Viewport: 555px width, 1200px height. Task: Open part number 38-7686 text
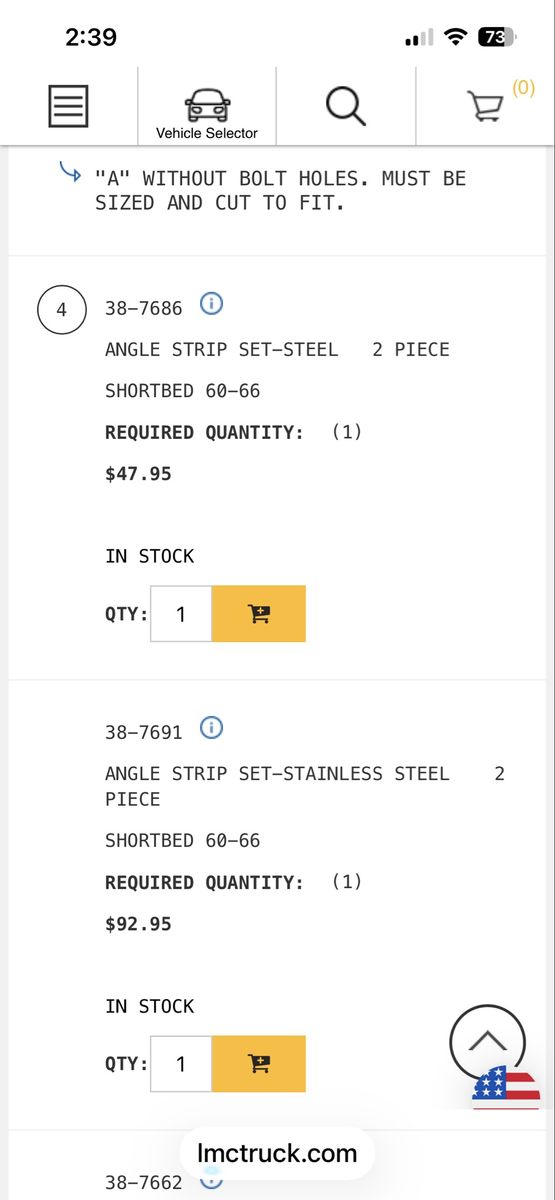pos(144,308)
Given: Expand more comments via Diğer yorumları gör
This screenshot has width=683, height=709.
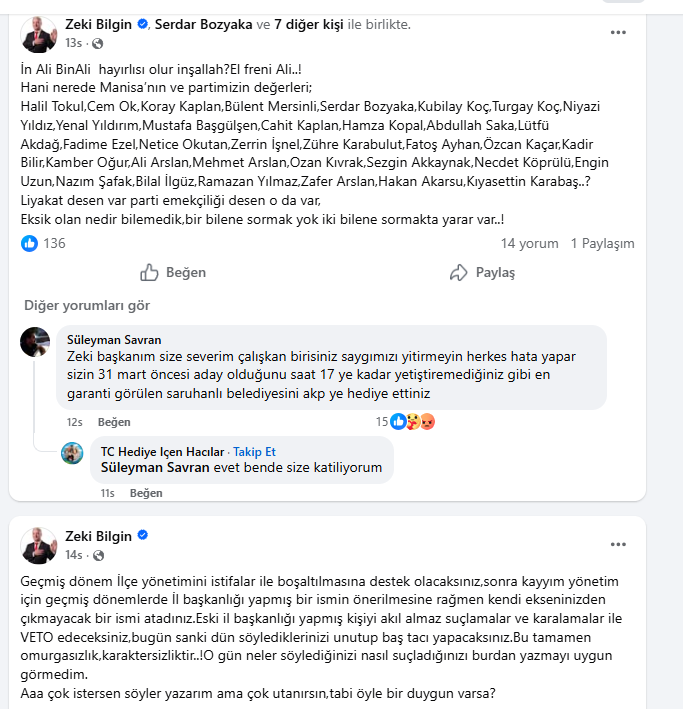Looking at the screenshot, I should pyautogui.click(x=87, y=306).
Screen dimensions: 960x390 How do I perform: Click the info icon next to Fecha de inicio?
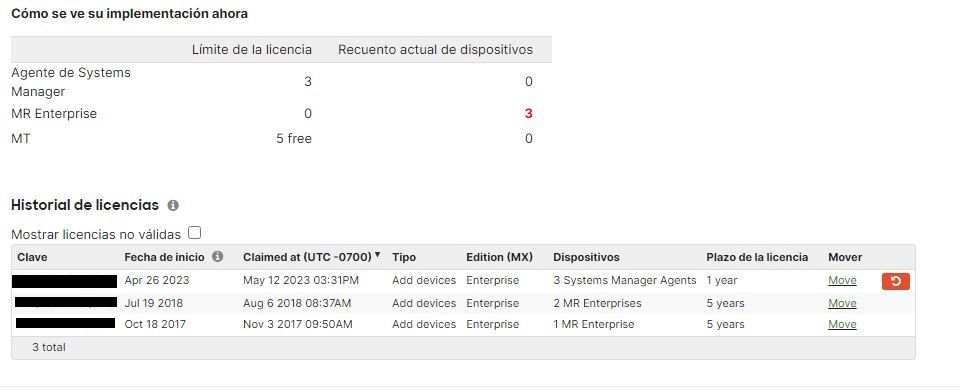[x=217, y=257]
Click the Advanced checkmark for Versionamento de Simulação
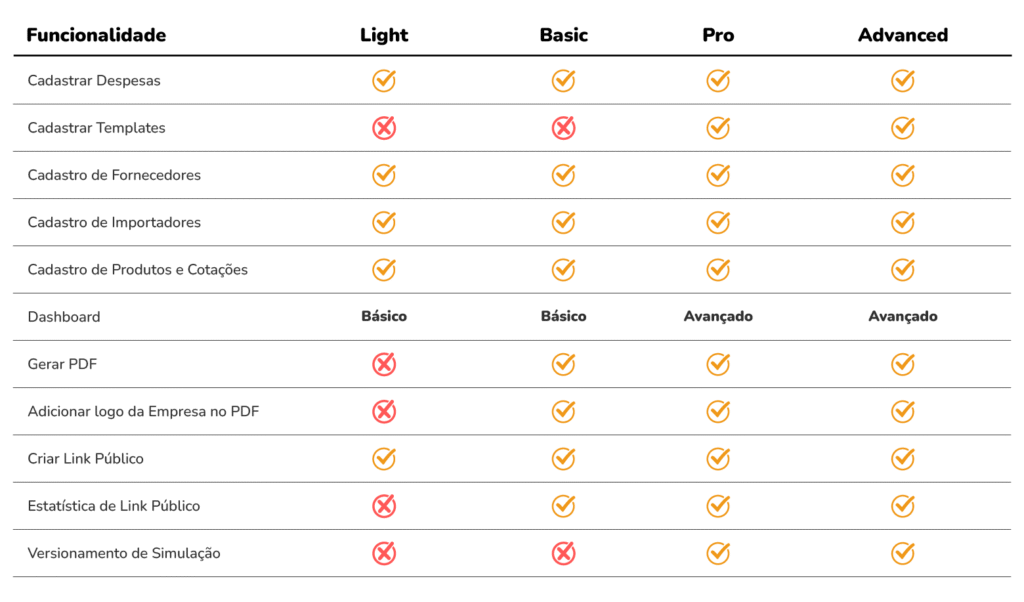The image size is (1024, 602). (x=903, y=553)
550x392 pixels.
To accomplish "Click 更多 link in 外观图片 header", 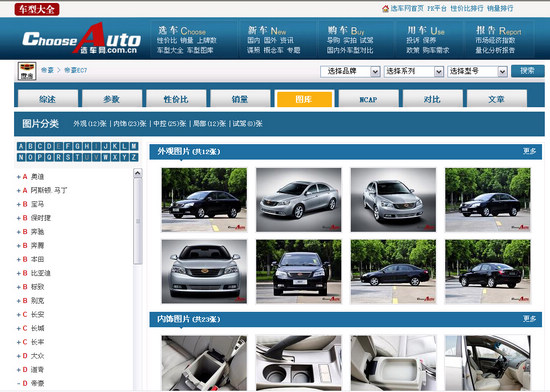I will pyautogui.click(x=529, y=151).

_ _ _ _ _ _ _

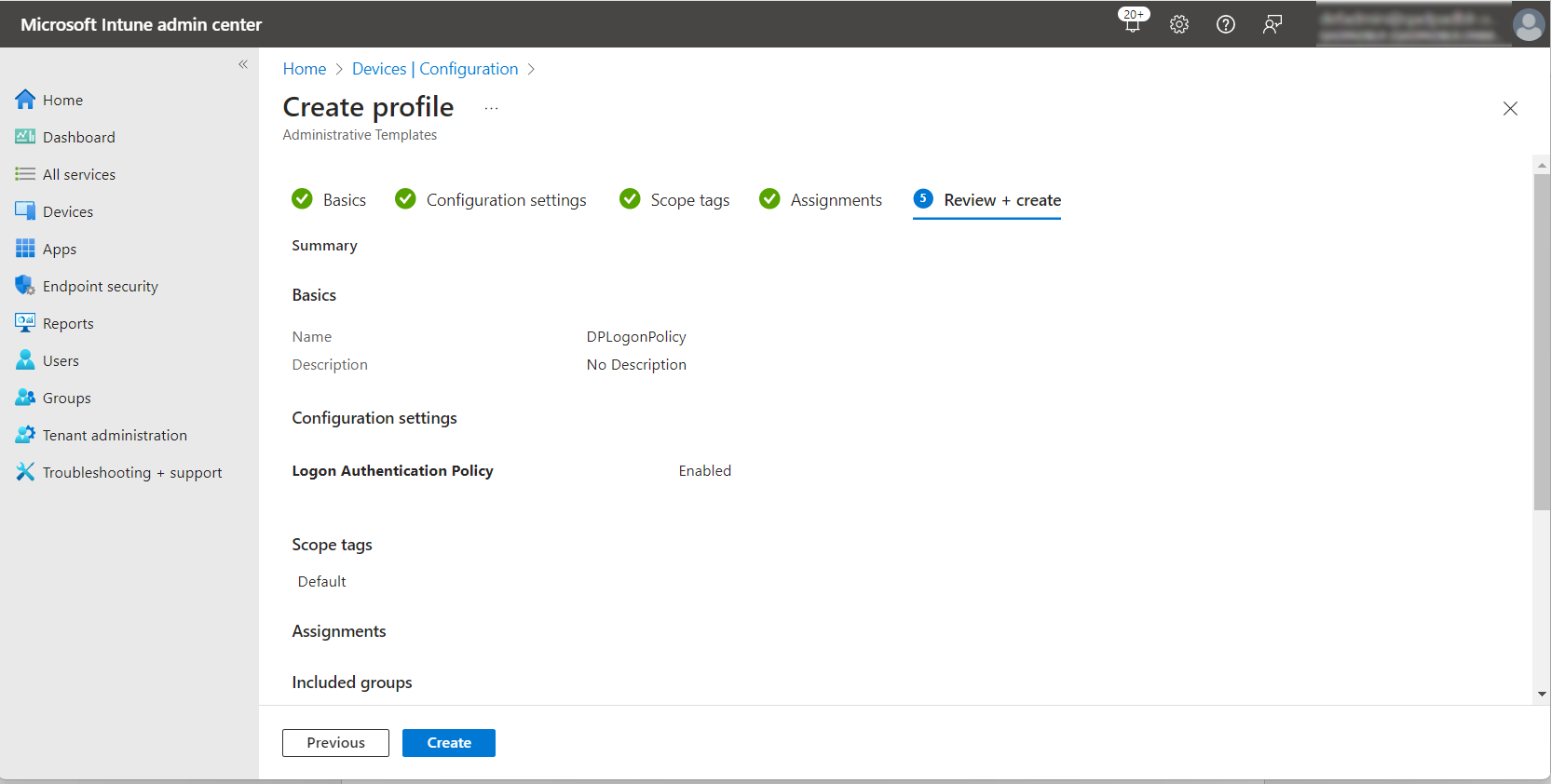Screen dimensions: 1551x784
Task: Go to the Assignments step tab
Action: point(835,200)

_ _ _ _ _ _ _

▶ [EXERCISE GOAL]: Among the records above, locate the line containing "Viewport: 555px width, 1200px" and the line containing "550x392 pixels.", then transcribe exactly the lines starting at the first and ending at the second, with no pictures.

▶ [WRITTEN REPLY]:
Viewport: 555px width, 1200px height. Task: Open part number 38-7686 text
pos(144,308)
Given: Expand more comments via Diğer yorumları gör
This screenshot has width=683, height=709.
Looking at the screenshot, I should pyautogui.click(x=87, y=306).
Screen dimensions: 960x390 How do I perform: Click the info icon next to Fecha de inicio?
[x=217, y=257]
Click the Advanced checkmark for Versionamento de Simulação
The image size is (1024, 602). (x=903, y=553)
550x392 pixels.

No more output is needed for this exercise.